Even if continuous delivery is somehow reliably delivered, if the changes are customer visible, then they break my muscle memory, and increase my cognitive load -- I have to re-learn the damned UI every fucking time I log in. If the changes are not customer visible, then what business value to they deliver?

1 more reply

recfab3y ago

This just sounds like Continuous Delivery. We never achieved it in my last job, so I can't speak from experience, but my understanding is that typically "deploy" is separated from "release" using feature flags of some kind.

Scubabear683y ago

The article starts with “Last year, we made the difficult decision to stop deploying any changes to production for one week” and goes on to talk about releases.

In that context I assume this means they make multiple production releases per day (which makes me shudder). I am curious how they do this while maintaining high quality and not driving customers insane.

2 more replies

drewcoo3y ago

It sounds like continuous deployment, not continuous delivery.

Continuous deployment deploys code to production frequently, as soon as it's ready.

Continuous delivery has some ready-to deliver branch that's constantly being updated as above, but they're not deployed to production until someone (Product Owner?) or something (Yay - end of sprint!) triggers it.

Different people may use the word release for at least this many things: 1) a deployment, 2) an unveiling via feature flags, 3) a public announcement despite the code already having been live.

alrocarOP3y ago

Yep, it's part of our culture, we do many releases per day to constantly iterate things. Also as in other projects there are maintenance and bug fixing we want to bring to production as soon as possible.

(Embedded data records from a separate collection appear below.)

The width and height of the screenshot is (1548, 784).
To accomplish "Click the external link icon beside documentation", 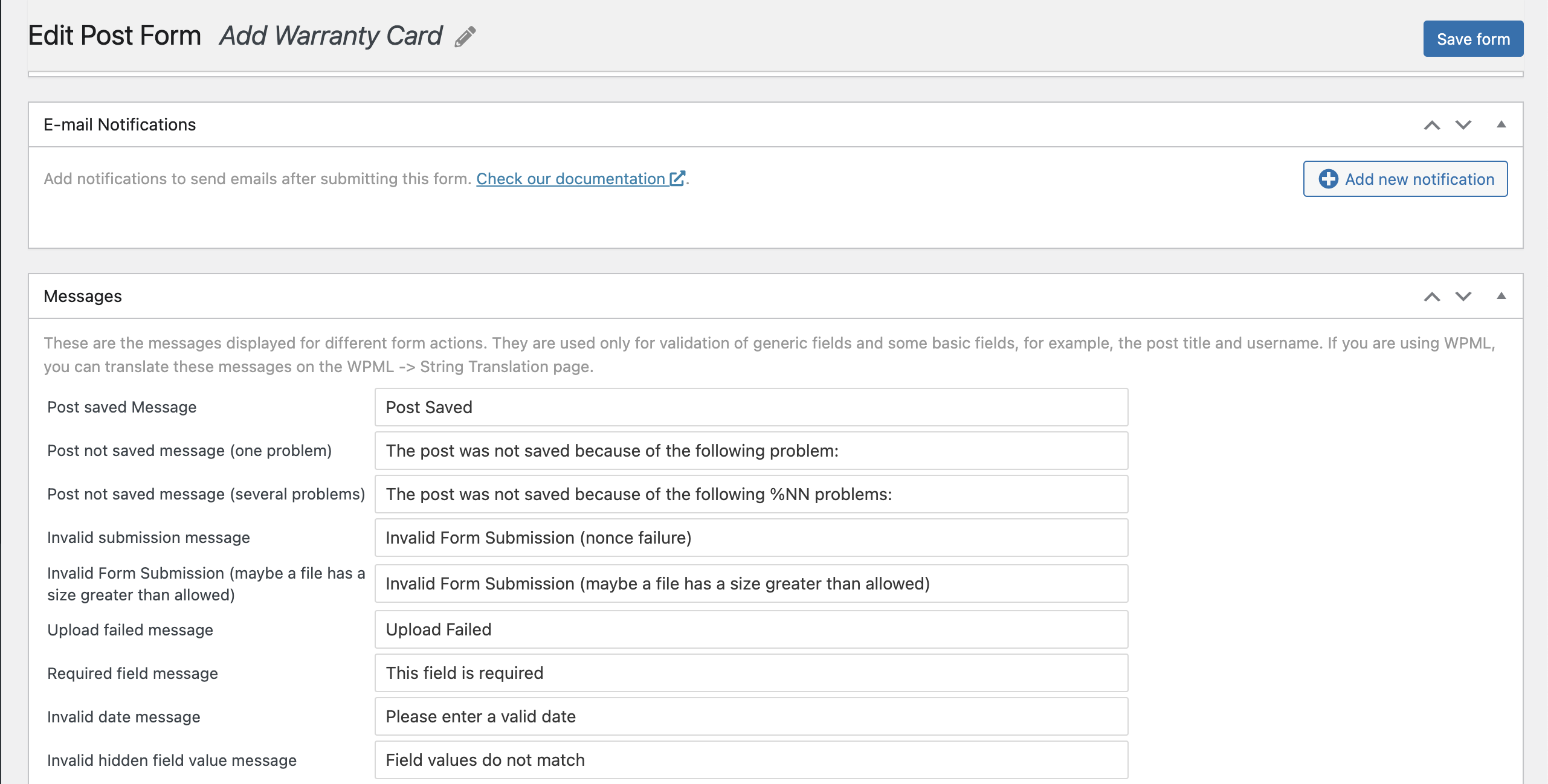I will coord(677,178).
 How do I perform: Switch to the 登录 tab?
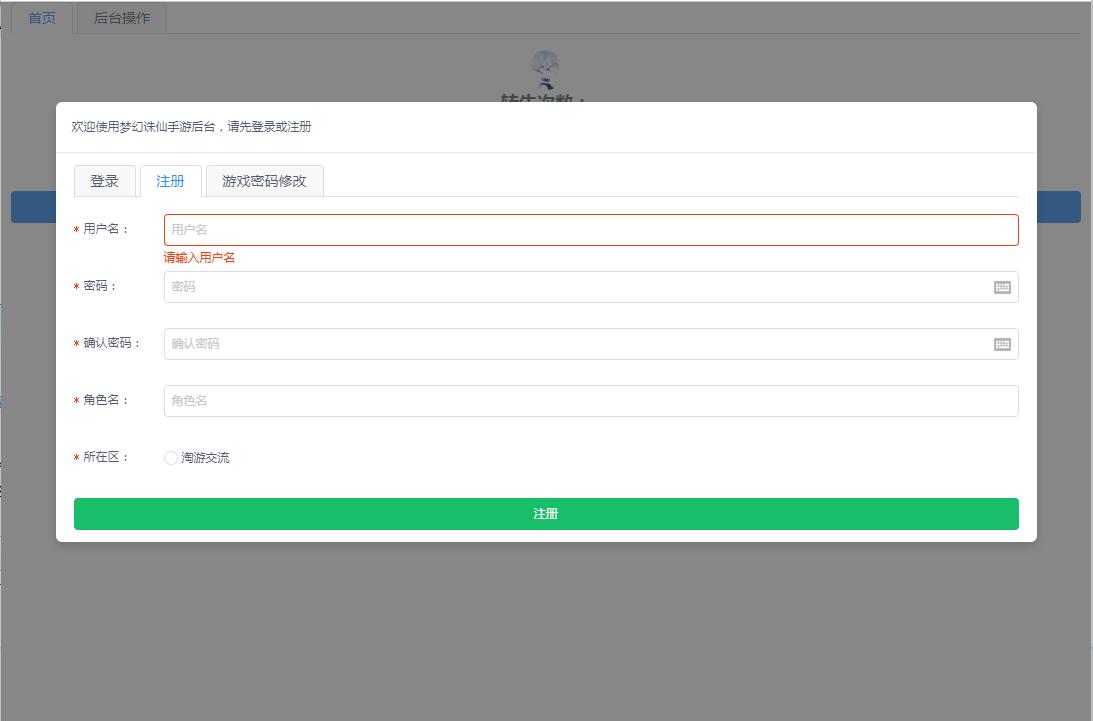coord(104,181)
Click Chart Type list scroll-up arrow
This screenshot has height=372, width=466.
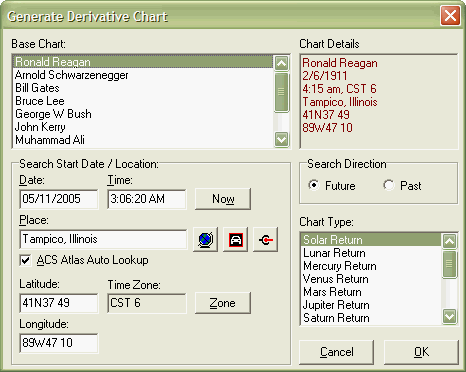point(449,241)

Our context is the one of a startup that is constantly validating things, also in our context a release does not necessarily mean releasing to the users, sometimes stuff is behind feature flags or for beta testing.

drewcoo3y ago

Hey there! I'm an old fuddy duddy, too.

Continuous deployment has been around long enough that even IBM (remember never getting fired for buying IBM?) talks about it.

https://www.ibm.com/topics/continuous-deployment

"Dark deploys" and "feature flags" are often used to keep customers safe from incomplete features while still giving all of the advantages of CD plus allowing testing in production.

I'd never heard of Flagship, but this is a nice writeup on that (kudos, Flagship.io):

https://www.flagship.io/glossary/dark-launch/

tetha3y ago

Mh, I'm interacting with teams with wildly different release strategies and stability requirements at work.

One of the more fundamental things actually pushing towards faster releases is what I call the relativistic deployment speed. We have products that will need at least 2 months to get a remotely deployable version ready. The average fast hotfix usually takes more like 4 months until an installation on a prod system actually can start. Our fastest products can go from code to prod in like 15 minutes with the automated tests being the bottleneck.

This in turn shapes choices for the product managers, but also for security. If something like Log4shell hit these slow products, I'd have to plan to be vulnerable for two months at least, and usually more like 4 - 8 months depending on the customers. I have no choice, because that's their light speed of deployment. No code goes to prod faster than two months latency. That, quite frankly, fucking sucks.

Other products were much better in that situation. We were lucky to have the right devs around, but we went from the decision to emergency log4shell at an utmost risky speed to the first log4shell patches in prod of many within 30 minutes.

However, that's not the normal speed, and that's when you get into the second decision area. Given a lightspeed of deployment, how fast do you want to go?

Some of our possibly faster moving products are B2B products, with a lot of internal training for support and consulting going into a release, and also training at customers happening for larger customers. This means, product chooses to only release bigger changes and heavily customer-visible changes every 6 weeks. They could do this a lot faster, but they choose to slow down because it fits their customers well. And for example, december is usually frozen entirely because customers want to.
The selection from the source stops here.